WHAT YOU WILL DO: Begin with the line containing "Viewport: 426px width, 254px height." and copy each line exactly through the last line of the entries, inclusive.

RECORDS PROVIDED:

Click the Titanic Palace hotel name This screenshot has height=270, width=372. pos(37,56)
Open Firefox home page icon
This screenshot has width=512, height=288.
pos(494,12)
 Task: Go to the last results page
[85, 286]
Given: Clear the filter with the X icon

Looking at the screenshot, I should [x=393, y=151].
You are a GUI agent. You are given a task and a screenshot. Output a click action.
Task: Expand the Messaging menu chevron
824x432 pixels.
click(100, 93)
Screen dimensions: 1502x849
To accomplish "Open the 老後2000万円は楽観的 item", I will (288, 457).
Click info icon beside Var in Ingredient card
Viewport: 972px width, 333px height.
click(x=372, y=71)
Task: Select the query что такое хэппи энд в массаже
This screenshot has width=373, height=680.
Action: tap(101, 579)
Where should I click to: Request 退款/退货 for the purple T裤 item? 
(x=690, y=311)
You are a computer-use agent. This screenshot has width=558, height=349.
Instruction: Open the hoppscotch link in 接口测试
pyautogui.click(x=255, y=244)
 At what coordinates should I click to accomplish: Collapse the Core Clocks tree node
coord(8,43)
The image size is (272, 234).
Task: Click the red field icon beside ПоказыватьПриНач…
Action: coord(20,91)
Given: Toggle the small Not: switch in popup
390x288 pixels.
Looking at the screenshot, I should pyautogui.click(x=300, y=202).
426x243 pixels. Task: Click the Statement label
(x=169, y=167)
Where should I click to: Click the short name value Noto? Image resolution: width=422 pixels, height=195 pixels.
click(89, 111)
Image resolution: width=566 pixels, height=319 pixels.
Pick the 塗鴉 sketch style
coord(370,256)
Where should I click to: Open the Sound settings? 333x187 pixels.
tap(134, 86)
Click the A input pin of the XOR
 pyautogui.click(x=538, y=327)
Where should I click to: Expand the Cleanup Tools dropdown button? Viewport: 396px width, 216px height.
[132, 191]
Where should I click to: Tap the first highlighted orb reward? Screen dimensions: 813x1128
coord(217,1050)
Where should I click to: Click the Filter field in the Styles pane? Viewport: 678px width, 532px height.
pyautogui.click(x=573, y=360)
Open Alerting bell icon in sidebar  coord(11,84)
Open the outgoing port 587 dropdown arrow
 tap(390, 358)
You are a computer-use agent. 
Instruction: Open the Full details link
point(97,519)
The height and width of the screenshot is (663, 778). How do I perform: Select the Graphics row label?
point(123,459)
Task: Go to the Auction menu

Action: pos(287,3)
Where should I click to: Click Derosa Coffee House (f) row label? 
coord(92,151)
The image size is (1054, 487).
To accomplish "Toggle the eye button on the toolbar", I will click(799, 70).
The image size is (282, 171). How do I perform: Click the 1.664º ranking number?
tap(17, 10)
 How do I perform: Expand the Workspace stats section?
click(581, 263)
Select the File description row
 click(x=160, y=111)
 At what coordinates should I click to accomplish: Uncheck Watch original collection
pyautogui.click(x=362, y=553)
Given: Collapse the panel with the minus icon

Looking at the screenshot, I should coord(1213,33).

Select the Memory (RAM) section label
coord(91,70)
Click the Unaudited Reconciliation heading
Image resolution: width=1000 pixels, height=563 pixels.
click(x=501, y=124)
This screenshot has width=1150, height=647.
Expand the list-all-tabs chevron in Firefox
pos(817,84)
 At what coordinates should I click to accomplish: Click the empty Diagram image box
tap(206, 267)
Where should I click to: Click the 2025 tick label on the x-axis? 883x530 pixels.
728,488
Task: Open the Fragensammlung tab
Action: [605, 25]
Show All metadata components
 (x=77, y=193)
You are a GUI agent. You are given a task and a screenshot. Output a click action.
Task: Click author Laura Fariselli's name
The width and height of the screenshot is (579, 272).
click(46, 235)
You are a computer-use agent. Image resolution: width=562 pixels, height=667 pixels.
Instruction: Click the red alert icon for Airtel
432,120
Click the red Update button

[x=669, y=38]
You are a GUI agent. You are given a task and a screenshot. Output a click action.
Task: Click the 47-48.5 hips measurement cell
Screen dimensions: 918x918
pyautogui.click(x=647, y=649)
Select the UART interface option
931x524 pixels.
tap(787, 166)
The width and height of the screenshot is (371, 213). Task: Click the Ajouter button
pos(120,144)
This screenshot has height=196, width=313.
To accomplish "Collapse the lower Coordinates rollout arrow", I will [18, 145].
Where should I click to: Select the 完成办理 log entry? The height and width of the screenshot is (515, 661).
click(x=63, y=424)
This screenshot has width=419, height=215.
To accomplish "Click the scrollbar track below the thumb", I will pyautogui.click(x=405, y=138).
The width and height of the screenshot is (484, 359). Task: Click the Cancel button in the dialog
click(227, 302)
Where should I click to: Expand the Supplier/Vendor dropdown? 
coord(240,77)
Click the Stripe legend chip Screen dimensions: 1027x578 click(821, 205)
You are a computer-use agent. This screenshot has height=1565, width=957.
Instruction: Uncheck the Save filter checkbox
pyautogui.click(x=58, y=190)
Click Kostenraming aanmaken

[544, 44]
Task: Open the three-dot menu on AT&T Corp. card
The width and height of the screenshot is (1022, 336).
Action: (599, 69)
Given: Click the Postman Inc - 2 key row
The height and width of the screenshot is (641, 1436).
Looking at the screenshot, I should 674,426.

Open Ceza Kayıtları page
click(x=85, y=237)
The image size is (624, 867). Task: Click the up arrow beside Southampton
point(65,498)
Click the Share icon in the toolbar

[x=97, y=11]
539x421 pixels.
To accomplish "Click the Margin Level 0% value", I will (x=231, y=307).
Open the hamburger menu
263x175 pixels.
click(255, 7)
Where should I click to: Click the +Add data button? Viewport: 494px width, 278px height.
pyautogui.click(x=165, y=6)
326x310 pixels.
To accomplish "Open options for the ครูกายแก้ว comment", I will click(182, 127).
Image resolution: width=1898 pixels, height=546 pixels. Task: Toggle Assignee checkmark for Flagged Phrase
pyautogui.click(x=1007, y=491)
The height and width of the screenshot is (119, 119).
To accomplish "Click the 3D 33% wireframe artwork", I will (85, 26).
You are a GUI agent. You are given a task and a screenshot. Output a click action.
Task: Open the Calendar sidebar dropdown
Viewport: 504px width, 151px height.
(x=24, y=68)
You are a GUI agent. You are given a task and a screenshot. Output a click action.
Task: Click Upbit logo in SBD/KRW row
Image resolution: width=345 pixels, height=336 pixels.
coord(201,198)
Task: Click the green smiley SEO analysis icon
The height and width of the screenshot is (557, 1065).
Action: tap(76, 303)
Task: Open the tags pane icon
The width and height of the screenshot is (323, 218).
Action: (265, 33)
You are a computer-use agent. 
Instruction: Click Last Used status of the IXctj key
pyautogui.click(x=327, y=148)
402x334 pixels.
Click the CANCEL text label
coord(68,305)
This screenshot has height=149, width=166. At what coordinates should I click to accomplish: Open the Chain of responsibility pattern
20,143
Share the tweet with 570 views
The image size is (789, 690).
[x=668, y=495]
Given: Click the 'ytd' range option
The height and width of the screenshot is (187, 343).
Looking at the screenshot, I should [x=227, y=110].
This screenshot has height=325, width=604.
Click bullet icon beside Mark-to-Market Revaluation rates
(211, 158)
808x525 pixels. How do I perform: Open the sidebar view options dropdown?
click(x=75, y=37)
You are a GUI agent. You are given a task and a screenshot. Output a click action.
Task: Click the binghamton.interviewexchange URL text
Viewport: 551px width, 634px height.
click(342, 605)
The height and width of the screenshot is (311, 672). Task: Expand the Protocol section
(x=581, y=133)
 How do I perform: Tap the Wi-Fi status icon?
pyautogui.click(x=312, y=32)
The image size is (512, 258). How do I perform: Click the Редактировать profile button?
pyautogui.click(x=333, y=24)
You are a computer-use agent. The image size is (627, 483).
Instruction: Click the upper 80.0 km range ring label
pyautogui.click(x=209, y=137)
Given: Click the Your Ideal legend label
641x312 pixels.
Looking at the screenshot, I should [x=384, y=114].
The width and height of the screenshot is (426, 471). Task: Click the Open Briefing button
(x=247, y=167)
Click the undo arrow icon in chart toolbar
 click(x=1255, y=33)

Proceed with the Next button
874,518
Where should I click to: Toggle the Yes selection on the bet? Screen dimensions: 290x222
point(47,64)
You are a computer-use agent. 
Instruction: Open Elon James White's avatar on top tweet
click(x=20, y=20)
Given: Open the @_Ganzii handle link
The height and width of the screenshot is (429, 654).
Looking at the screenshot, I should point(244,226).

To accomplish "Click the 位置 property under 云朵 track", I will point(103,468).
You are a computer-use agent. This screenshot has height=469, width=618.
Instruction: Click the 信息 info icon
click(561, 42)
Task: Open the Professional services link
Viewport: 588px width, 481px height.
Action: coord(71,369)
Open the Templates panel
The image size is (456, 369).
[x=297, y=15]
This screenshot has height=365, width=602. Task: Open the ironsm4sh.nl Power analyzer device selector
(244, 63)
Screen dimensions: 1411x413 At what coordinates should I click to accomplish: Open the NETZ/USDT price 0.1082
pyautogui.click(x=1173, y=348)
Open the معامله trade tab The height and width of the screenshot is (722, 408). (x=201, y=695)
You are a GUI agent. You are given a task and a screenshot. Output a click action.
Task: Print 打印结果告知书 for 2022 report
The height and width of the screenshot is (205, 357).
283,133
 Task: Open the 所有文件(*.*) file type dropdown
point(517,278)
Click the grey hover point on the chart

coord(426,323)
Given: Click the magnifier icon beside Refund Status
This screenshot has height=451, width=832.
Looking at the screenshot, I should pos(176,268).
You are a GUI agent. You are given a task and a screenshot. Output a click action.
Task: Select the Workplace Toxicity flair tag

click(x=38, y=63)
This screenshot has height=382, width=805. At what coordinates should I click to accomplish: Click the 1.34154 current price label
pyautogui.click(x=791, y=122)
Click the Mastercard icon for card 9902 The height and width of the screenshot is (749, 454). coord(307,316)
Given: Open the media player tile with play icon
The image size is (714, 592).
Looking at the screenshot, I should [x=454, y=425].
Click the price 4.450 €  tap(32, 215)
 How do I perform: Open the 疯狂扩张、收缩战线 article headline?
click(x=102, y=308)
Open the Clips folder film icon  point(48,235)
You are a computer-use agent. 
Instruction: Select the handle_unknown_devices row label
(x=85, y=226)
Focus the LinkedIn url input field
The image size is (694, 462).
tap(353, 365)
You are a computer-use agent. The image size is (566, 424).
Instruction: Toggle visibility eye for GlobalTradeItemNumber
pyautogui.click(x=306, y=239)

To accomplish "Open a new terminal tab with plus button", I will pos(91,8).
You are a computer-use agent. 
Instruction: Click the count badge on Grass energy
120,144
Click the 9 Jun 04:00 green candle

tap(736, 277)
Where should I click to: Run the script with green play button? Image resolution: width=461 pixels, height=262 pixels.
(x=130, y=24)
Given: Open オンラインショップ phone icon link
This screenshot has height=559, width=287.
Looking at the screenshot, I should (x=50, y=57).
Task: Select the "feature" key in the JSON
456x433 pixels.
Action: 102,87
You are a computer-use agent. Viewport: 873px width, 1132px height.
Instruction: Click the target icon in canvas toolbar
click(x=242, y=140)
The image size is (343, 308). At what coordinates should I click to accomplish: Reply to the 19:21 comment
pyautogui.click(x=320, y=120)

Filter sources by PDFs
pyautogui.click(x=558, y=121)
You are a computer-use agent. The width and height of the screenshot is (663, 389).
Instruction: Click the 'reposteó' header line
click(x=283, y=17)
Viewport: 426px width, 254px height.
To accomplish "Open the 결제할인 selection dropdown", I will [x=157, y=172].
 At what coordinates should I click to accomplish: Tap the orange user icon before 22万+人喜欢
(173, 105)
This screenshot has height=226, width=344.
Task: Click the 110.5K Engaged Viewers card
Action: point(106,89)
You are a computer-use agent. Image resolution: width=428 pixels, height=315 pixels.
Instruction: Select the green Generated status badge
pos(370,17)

SOLVED PROBLEM:
Viewport: 426px width, 254px height.
To accomplish "Open the 결제할인 selection dropdown", I will [x=157, y=172].
 At what coordinates should I click to accomplish: Tap the orange user icon before 22万+人喜欢
(173, 105)
This screenshot has height=226, width=344.
Task: Click the 110.5K Engaged Viewers card
Action: point(106,89)
You are a computer-use agent. Image resolution: width=428 pixels, height=315 pixels.
Instruction: Select the green Generated status badge
pos(370,17)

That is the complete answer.